Text provided
Only do this if needed
# install.packages("ggplot2")
# install.packages("ggpubr")
library(compbio4all)
library(ggplot2)
library(ggpubr)
using color to display a third dimenion, distance, Euclidean distance, numeric data, binary data, categorical data, dist()
This is a toy analysis to get accross a specific point about distances. The data are real and there are interesting biological questions about these data, but this is not a way explore them.
From https://www.ncbi.nlm.nih.gov/pmc/articles/PMC2651158/table/T1/
# data
GC <- c(42.3,37.5,22.6,19.4)
mb <- c(26.8,23.5,23.1,23.3)
genes <- c(5433,5188,5875,5403)
chromosomes <- c(14,14,14,14)
spp <- c("vivax", "knowlesi","yoelii","falciparum")
# make dataframe
plasmo <- data.frame(spp, mb, GC,genes)
# label rows
row.names(plasmo) <- spp
A third dimenions of the data is added by using size = genes.
ggscatter(y = "mb",
x = "GC",
color = "spp",
size = "genes",
data = plasmo,
label = "spp",
xlim = c(18,42.5))

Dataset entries
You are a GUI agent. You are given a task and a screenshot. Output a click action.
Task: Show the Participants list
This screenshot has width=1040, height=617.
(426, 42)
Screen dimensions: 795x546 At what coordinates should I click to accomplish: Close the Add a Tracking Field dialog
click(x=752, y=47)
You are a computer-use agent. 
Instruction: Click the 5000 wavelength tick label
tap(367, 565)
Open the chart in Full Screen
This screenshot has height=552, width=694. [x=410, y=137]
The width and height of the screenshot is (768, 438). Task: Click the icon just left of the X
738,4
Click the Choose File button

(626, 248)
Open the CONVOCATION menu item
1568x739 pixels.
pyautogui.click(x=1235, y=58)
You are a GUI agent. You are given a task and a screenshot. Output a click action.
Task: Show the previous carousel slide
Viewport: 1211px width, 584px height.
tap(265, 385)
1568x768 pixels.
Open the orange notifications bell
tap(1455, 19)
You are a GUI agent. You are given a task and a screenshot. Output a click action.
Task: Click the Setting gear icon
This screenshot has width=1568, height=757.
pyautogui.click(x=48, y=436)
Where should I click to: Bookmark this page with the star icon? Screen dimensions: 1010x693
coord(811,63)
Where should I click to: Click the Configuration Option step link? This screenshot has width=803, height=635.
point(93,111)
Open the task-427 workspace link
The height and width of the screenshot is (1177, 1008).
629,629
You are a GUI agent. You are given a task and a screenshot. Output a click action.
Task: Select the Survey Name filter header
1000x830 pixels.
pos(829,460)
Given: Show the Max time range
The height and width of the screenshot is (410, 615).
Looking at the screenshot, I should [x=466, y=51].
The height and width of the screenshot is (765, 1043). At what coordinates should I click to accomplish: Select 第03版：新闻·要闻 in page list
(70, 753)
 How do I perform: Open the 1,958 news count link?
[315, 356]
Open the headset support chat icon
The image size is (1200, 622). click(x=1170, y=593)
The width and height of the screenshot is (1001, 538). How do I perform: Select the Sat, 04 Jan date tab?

Exercise brief
Rewrite the stretch of the Plasmodium genome plotting text from "library(compbio4all)" through "way explore them.", putting "simple" in place of "toy".

Response area
library(compbio4all)
library(ggplot2)
library(ggpubr)
using color to display a third dimenion, distance, Euclidean distance, numeric data, binary data, categorical data, dist()
This is a simple analysis to get accross a specific point about distances. The data are real and there are interesting biological questions about these data, but this is not a way explore them.